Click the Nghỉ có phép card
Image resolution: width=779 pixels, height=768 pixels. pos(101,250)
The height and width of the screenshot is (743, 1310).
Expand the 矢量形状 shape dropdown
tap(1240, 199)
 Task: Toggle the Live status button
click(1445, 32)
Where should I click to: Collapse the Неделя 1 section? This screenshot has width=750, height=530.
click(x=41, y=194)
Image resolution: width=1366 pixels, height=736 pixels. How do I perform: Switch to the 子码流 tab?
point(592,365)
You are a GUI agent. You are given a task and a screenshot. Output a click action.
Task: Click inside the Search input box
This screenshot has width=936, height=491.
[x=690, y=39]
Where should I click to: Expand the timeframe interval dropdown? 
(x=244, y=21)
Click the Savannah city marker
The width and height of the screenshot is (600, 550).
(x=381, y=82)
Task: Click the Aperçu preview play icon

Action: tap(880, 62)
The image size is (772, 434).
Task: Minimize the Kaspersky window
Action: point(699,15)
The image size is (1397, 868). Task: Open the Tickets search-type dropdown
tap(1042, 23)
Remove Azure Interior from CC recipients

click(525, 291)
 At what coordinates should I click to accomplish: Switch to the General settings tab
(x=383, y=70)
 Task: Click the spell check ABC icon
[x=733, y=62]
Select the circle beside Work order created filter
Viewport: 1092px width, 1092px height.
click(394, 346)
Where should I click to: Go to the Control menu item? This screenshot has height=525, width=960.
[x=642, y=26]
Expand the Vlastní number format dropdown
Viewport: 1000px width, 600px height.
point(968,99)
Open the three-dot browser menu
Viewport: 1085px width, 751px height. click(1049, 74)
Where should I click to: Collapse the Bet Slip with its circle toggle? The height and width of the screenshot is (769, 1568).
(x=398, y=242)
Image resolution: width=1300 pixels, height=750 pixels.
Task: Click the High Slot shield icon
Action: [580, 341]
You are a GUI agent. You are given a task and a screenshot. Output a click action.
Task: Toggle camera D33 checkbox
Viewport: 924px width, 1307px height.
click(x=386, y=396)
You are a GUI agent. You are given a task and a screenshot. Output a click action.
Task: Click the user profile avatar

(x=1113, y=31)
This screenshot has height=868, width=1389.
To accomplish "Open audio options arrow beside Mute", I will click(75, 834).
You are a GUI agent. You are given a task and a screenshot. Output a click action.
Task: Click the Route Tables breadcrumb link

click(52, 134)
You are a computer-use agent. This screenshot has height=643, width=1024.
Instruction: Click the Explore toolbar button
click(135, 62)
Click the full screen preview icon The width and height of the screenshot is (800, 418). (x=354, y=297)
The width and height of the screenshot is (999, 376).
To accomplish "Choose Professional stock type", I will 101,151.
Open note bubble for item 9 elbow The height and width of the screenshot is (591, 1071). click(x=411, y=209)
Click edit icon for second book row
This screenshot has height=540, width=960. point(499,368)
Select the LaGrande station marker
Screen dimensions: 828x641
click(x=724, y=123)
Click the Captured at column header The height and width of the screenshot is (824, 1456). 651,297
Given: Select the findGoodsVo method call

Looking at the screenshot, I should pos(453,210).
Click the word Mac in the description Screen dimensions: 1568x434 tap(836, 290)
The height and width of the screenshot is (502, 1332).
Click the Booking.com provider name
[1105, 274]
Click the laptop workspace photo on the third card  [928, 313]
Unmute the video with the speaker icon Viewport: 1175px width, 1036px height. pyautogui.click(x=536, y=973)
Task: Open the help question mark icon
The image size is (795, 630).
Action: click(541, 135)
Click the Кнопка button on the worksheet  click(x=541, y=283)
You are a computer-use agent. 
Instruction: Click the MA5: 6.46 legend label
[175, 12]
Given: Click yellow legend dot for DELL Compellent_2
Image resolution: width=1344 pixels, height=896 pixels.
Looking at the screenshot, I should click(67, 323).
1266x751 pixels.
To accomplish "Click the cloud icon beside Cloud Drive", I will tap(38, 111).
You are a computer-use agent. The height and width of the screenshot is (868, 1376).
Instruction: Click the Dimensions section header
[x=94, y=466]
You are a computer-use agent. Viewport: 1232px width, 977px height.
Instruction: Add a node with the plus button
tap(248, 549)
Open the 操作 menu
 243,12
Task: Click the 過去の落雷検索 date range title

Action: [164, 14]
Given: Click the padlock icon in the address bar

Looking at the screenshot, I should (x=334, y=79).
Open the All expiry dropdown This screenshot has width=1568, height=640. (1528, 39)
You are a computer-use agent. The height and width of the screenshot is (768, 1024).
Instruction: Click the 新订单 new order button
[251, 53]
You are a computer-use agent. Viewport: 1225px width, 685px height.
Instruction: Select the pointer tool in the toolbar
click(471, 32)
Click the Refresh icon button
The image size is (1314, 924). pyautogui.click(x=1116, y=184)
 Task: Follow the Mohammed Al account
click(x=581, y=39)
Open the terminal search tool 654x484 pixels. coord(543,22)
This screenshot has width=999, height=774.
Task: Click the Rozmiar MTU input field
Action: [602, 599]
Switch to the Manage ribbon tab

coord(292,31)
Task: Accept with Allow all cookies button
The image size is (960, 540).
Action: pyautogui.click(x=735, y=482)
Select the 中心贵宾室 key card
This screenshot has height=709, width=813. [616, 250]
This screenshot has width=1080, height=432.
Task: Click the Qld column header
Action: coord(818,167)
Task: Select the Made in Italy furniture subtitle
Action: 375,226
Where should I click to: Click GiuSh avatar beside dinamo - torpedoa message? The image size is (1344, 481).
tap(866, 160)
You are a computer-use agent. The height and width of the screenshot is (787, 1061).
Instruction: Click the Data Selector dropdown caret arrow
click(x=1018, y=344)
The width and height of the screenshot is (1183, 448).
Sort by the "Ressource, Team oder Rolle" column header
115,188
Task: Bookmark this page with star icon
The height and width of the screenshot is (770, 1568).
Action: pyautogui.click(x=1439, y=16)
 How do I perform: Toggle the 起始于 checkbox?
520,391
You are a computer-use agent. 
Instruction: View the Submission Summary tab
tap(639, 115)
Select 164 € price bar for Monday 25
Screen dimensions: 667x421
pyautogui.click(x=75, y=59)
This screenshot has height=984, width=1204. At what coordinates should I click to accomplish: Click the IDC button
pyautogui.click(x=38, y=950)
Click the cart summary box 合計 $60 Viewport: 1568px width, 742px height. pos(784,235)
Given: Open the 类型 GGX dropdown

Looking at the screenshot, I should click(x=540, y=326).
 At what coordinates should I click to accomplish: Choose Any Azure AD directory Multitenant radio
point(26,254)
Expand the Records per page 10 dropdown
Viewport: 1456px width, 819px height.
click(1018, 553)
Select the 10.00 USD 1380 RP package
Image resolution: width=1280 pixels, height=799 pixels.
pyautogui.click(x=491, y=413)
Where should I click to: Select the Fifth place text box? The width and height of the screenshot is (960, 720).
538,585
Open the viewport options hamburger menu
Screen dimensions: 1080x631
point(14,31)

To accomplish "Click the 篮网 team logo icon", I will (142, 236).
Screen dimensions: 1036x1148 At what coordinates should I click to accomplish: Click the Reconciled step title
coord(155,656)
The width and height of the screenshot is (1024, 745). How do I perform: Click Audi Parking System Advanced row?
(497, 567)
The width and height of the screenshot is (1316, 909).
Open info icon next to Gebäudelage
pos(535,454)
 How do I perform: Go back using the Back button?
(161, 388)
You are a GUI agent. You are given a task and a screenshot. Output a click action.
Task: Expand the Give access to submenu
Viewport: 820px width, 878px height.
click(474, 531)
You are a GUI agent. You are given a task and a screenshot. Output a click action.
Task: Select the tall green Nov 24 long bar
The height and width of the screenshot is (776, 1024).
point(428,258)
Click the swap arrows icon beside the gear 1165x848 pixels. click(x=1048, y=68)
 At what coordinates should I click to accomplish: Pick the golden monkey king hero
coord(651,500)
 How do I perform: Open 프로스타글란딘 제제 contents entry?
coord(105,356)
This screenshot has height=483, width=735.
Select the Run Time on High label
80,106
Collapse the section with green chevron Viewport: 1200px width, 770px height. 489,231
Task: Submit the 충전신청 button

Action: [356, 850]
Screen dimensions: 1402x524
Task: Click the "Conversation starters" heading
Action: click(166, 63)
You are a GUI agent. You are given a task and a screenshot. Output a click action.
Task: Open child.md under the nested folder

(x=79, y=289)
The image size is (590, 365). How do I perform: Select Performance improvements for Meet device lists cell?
++++++
Prompt:
Recast the part that opens with the line containing "Where should I click to: Collapse the Неделя" and closes with the line containing "point(592,365)" as a Markdown table with the columns Number and Text, one numbered entry per line, skipping blank lines.

Output for this exercise:
| Number | Text |
|---|---|
| 1 | Where should I click to: Collapse the Неделя 1 section? This screenshot has width=750, height=530. |
| 2 | click(x=41, y=194) |
| 3 | Image resolution: width=1366 pixels, height=736 pixels. How do I perform: Switch to the 子码流 tab? |
| 4 | point(592,365) |